Re: The :min-width/:max-width pseudo-classes

On 3/30/13 8:49 AM, François REMY wrote:
> already requires that you compute the layout of the parent div before you can compute the layout of the inner one, right?

Yes.

> In my mental model, I don't see how this is so different in the case of :min-width.

:min-width requires you to compute the layout of the parent div before 
you can compute the set of rules matching the child.  Note that rule 
matching currently happens in a separate entire pass before layout right 
now in many engines, and is an embarrassingly parallel problem which any 
sane engine would like to fully parallelize going forward.  But that 
can't happen if it starts being gated on the much more serial layout 
behavior.

> While I'm asking layout questions, can I also ask how browsers are able to get min-content and percentages working properly inside each other?

"Badly"?  ;)

What Gecko does is that non-replaced elements with a specified width 
that depends on their parent are treated as having an auto width for 
purposes of the parent's min-width calculation.  Or perhaps even more 
precisely, treated as if their specified width were "min-content".

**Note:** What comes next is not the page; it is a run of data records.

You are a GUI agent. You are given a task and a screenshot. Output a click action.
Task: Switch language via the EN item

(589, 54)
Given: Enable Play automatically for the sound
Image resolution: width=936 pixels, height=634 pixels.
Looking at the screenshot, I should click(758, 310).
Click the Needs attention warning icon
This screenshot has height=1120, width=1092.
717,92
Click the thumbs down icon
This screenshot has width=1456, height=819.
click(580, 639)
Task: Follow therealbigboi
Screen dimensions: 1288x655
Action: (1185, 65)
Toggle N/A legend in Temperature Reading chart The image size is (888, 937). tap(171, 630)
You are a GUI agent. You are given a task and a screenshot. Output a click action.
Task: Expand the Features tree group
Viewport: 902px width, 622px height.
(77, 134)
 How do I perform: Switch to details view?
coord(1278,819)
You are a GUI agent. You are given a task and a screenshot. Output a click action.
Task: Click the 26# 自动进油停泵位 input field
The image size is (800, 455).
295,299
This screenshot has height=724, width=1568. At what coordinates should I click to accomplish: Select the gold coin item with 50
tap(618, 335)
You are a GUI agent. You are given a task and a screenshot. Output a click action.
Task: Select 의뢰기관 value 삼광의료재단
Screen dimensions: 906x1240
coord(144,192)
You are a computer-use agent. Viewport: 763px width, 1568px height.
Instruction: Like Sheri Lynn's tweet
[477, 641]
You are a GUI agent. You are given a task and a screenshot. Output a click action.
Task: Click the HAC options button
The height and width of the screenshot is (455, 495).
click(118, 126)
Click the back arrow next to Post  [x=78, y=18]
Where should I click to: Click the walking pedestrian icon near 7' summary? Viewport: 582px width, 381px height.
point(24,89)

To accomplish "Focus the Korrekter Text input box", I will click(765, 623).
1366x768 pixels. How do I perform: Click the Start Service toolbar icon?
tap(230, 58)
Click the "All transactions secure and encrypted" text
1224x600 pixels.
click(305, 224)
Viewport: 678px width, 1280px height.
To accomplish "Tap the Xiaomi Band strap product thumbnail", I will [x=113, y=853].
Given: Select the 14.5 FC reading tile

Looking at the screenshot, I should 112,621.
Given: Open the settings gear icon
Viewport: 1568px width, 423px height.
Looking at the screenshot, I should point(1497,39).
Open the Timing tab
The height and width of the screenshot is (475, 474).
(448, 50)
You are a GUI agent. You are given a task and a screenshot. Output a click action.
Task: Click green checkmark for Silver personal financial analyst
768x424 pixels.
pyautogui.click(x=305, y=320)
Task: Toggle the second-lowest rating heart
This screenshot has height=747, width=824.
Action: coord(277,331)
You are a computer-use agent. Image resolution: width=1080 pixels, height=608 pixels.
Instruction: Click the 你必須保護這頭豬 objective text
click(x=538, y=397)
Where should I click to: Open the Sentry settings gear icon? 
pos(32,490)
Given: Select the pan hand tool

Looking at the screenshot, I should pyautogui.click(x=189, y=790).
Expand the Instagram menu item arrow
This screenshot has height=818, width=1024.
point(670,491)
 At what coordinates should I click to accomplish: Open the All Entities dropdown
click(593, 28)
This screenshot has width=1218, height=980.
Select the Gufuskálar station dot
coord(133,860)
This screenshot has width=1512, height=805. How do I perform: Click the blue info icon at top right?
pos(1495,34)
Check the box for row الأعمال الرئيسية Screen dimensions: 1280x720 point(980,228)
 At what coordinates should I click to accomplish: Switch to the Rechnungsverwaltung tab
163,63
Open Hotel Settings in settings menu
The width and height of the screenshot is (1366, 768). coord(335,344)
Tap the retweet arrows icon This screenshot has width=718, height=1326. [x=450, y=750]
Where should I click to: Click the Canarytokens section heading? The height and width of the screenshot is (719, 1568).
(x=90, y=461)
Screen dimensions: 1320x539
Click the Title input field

> Does it imply two successive relayouts

Just to be clear, at least in Gecko (and iirc WebKit) there is only one 
layout pass.  Intrinsic width computation is done separately from 
layout, and in Gecko's case cached across layouts.

So for the specific case of Gecko the full "layout pipeline" looks 
conceptually somewhat like this:

1)  Do selector matching on all elements in the tree.
2)  Do style computation on all elements in the tree.
3)  Do intrinsic width computations on all elements in the tree.
4)  Do layout.

In practice, of course, in Gecko's current implementation we can do 
steps 1 and 2 on subtrees, right now steps 1 and 2 are somewhat 
intertwined, step 2 is actually done very lazily, intrinsic width 
computations are only done as needed.

But going forward, I should point out that as things stand right this 
second in terms of specifications step 1 is conceptually embarrassingly 
parallel (you can do it on all nodes in the tree in parallel at once), 
step 2 is tree-parallel (you can do it on subtrees in parallel, but have 
to do parents before kids) and step 3 is also tree-parallel (you can do 
it on subtrees in parallel, but have to do kids before parents).  How 
parallel layout itself can be given current CSS specs is an interesting 
research problem, which has several research groups working on it.  ;)

> Does it means I can get <iframe seamless>-like 2^n relayouts where n is the number of nested min-content elements?

I can assure you that browsers try very hard to avoid behavior that's 
exponential in tree depth.  Read that as "probably a formal objection if 
that gets introduced as a specification requirement." ;) Gecko in fact 
used to have such behavior for shrink-wrapping situations due precisely 
to having to relayout, which is why we moved to our current model in 
which both the intrinsic widths and the layout can be done in separate 
passes, each of which is linear in tree depth.